Interchanging Biosimilars Using Proteomics

Abstract

The development and implementation of bioequivalence (BE) approaches can be considered one of the major innovations in clinical pharmacology.¹ Before the 1984 Waxman-Hatch Act (Drug Price Competition and Patent Term Restoration Act) created the Abbreviated New Drug Application as a regulatory approval path using BE, only 19% of drugs prescribed in the United States (US) were generic. This number has now increased to ~90%, saving society and the healthcare system trillions of dollars and making treatments available to patients across the world who could previously not afford them.¹

Because exact molecular copies cannot be made of a biological therapeutic, there is no such thing as a “generic biological.” Even if the amino acid sequence of a therapeutic protein is completely identical, there may be changes in the glycosylation pattern, differences in protein folding or oxidation or deamination, changes at the start or end of the protein (e.g., loss of terminal amino acids through enzymatic processes) or changes in the grade of aggregation. Therefore, demonstrating BE alone is not sufficient to claim biosimilarity. As a result, randomized, controlled non-inferiority or equivalence studies must generally be conducted to demonstrate the efficacy and safety of the biosimilar compared to the original, making the path to approval complex and costly.² The best we can aim to achieve is a “biosimilar”: a biological product that is highly similar to and has no clinically meaningful differences from an approved reference product.³

As a result, despite the significant shift in recent decades from small molecules drugs to biotherapeutics in drug development and clinical practice, most biologicals do not have an approved biosimilar. There is therefore a huge need to make biosimilar development and approval more efficient, streamlined, and cheaper. Achieving this through clinical pharmacology innovations will be a future milestone of major impacts of our discipline and elevate pharmaco-equity in global healthcare.

The importance of this topic was illustrated by the January 2023 issue of Clinical Pharmacology & Therapeutics (CPT), which was entirely dedicated to the theme of “Advancing Innovations in Biosimilars.”³ The paper by Chekka and colleagues from the US Food and Drug Administration (FDA) in the current issue (Figure 1) reports the latest innovation in regulatory science and how proteomic pharmacodynamic (PD) biomarkers can be used in biosimilarity assessment to reduce the need for comparative clinical efficacy studies.⁴ The authors analyzed candidate proteins from longitudinal plasma samples from healthy subjects who received interferon (IFN)β-1a or pegylated (peg)IFNβ-1a. Several hundred candidates were differentially expressed compared to the placebo and nine were prioritized as potential PD biomarkers common to both biologics.

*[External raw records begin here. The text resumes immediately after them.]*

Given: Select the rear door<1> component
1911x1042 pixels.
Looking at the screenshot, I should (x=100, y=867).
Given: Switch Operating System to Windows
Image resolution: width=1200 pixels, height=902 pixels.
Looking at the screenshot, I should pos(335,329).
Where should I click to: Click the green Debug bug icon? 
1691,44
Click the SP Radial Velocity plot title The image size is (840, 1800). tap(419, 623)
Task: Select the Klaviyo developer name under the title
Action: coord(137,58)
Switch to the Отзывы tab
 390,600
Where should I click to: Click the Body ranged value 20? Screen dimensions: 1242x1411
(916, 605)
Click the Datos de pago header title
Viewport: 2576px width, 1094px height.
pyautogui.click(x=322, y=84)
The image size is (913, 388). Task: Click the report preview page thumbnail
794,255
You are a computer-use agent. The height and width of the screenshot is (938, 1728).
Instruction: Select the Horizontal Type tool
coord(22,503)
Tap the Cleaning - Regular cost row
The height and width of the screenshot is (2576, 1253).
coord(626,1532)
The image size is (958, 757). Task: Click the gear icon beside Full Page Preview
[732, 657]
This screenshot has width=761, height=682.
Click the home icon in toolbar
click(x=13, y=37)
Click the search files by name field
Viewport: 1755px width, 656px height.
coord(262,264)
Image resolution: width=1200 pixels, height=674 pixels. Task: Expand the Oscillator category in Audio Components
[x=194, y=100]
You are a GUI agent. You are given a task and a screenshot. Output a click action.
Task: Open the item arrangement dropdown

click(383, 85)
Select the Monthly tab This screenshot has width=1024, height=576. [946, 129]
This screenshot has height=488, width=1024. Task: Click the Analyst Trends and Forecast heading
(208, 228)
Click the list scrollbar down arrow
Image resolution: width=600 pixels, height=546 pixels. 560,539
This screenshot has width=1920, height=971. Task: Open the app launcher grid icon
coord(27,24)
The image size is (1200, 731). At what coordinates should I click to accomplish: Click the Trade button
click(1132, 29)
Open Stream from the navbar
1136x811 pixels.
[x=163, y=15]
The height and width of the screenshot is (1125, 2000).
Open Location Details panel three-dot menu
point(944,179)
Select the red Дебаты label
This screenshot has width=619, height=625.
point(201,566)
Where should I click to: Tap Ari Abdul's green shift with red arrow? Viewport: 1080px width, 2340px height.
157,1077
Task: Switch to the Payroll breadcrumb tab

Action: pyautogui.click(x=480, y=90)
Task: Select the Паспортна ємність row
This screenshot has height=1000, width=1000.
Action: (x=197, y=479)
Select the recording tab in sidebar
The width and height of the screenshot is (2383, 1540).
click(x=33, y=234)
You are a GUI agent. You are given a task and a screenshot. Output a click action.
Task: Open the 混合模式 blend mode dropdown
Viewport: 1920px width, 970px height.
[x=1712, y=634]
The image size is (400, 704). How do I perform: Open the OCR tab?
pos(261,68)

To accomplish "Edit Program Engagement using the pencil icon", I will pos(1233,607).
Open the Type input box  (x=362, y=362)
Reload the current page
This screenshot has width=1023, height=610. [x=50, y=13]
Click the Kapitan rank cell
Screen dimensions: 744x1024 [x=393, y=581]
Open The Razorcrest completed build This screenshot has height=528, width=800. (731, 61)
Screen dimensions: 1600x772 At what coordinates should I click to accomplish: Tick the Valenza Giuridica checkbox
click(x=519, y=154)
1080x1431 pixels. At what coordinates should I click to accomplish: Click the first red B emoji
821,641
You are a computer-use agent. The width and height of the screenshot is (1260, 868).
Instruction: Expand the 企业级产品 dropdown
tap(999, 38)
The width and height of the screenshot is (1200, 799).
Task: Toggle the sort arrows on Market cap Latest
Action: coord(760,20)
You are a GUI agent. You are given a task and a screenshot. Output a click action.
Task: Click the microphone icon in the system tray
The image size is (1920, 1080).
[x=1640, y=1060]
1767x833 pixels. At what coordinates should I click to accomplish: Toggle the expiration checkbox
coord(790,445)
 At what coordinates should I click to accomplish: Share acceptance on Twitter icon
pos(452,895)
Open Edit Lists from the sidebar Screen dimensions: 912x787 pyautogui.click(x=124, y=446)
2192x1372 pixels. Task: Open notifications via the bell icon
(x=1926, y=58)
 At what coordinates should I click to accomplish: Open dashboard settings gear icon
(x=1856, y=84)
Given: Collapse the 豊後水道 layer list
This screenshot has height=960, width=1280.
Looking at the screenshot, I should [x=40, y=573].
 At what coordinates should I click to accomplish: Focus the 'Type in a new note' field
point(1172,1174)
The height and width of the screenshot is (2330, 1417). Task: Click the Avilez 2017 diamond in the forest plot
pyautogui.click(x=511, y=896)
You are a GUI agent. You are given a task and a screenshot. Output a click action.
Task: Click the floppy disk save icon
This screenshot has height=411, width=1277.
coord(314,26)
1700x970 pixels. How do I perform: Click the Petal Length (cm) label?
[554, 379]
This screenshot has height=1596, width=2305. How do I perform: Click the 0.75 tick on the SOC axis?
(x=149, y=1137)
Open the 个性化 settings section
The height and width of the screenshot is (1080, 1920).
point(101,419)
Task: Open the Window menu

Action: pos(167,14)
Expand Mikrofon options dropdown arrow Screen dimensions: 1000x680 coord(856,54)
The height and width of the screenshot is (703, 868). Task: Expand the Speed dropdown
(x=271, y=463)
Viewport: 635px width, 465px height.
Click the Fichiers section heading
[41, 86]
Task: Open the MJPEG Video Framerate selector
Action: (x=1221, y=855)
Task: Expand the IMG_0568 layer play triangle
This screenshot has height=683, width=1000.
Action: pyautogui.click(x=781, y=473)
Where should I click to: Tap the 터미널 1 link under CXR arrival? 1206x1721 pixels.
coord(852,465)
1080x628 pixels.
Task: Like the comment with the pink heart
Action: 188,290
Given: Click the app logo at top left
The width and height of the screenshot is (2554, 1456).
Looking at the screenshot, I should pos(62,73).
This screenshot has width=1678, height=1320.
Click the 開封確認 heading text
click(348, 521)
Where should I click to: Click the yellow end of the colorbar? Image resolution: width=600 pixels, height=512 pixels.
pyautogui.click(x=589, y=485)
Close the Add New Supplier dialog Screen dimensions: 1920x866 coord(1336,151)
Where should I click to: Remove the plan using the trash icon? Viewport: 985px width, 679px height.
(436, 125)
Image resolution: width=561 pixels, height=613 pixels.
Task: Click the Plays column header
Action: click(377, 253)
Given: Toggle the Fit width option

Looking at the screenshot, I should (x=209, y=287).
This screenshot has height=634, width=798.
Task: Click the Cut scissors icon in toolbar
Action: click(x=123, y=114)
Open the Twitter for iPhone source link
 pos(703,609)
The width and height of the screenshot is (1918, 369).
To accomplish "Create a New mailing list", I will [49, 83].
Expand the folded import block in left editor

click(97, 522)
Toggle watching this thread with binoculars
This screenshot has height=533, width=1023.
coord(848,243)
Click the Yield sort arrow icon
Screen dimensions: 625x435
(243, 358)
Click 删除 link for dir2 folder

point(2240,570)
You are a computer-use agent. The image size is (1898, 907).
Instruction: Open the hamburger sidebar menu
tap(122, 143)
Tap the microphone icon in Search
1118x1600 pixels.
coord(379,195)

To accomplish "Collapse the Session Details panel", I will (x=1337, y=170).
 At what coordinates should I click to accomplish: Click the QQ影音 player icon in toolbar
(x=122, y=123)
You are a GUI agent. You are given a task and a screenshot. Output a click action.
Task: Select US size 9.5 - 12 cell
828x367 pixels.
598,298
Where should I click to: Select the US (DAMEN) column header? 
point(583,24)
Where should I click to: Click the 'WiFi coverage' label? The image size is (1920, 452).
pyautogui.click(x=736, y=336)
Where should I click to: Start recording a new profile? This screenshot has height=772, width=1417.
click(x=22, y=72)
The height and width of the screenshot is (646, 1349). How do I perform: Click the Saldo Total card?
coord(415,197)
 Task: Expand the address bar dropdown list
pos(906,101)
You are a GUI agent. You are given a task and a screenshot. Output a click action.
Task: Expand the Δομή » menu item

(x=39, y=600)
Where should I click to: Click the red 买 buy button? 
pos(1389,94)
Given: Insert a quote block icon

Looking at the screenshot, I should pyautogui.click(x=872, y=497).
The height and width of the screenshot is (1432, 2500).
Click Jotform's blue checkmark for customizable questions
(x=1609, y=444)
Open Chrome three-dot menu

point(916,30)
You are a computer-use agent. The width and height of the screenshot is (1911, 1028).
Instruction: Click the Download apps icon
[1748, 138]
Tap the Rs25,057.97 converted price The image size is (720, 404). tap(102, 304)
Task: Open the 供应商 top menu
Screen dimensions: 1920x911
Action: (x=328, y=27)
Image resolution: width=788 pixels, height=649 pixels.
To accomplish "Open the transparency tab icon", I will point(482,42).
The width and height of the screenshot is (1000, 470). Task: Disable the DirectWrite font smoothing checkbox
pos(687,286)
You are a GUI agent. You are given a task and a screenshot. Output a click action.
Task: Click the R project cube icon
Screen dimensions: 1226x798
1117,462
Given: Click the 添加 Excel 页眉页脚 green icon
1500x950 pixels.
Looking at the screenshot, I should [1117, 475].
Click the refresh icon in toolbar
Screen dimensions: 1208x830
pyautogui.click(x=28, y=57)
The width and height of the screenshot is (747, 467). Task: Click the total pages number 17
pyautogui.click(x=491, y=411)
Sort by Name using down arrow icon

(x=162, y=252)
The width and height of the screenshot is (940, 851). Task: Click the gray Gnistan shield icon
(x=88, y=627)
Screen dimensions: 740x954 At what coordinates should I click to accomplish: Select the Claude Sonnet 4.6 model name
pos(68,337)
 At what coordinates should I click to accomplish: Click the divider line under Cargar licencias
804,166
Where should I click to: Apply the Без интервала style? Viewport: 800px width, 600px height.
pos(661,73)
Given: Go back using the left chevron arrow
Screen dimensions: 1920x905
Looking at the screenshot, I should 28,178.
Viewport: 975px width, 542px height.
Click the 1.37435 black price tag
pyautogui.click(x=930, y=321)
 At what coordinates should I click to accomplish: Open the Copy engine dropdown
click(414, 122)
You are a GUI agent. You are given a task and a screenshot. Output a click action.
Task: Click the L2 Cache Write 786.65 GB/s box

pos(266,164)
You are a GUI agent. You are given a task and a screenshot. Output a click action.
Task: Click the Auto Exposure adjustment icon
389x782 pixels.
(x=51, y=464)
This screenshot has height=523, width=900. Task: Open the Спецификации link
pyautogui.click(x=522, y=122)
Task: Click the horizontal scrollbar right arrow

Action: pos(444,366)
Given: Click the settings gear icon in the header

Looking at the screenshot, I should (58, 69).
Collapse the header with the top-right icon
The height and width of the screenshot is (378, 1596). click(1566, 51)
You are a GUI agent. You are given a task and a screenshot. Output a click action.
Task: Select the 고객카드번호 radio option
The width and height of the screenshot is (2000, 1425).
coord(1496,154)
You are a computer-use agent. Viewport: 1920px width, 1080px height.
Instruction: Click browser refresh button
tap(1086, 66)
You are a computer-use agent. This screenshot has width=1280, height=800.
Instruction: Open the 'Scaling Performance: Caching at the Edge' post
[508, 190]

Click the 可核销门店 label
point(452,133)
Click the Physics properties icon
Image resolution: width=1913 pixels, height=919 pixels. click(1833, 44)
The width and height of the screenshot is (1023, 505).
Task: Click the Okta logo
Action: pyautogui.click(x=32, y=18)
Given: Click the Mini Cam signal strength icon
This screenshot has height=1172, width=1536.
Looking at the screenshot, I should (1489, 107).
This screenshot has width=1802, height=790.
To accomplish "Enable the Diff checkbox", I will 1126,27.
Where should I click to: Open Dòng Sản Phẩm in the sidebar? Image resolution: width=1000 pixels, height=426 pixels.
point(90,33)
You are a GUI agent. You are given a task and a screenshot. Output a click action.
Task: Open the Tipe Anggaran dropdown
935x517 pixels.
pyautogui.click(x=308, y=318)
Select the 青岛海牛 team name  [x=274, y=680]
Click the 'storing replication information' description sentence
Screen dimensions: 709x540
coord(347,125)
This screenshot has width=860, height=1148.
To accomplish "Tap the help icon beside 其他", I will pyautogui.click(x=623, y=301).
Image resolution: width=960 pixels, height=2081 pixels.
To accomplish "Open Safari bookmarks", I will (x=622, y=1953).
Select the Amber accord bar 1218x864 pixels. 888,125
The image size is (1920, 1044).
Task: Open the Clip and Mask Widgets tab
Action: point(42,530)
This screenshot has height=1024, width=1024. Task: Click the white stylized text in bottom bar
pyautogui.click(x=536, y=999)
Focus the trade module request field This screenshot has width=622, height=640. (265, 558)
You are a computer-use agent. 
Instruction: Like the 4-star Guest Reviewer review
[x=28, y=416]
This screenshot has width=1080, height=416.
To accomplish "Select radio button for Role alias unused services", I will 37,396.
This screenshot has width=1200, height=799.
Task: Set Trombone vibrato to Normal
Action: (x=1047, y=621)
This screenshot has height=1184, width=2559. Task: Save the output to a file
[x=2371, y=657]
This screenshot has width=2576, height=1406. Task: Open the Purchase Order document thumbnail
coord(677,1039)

Subsequently, the identified biomarkers were further evaluated using FDA's criteria for desirable characteristics for a PD biomarker for biosimilarity assessment, such as a true dose–response relationship, relevance to mechanism of action, return to baseline post-treatment, sensitivity, and low variability. This finally resulted in the selection of three candidates (Lymphocyte activation gene 3 protein [LAG3], granulins [GRN], and CXC motif chemokine 11 [I-TAC]) that may have the greatest potential as PD biomarker for INFβ-1a biosimilars. It should be emphasized that not only is the reproducibility of the results of great importance, but upstream pathway analyses should also be performed to demonstrate the causal relationship between the respective biological drug and the identified biomarkers. This was the case for all three candidates mentioned above.

Uncertainty in regulatory acceptance has been a main barrier in the utilization of PD biomarkers for biosimilar development.⁵ The study by Chekka et al. is the first study that provides proof-of-concept that proteomics can be used to identify and develop PD biomarkers to demonstrate biosimilarity and provides a framework for how this can be applied across biosimilar development and approval.

No funding was received for this work.

The author declared no competing interests for this work.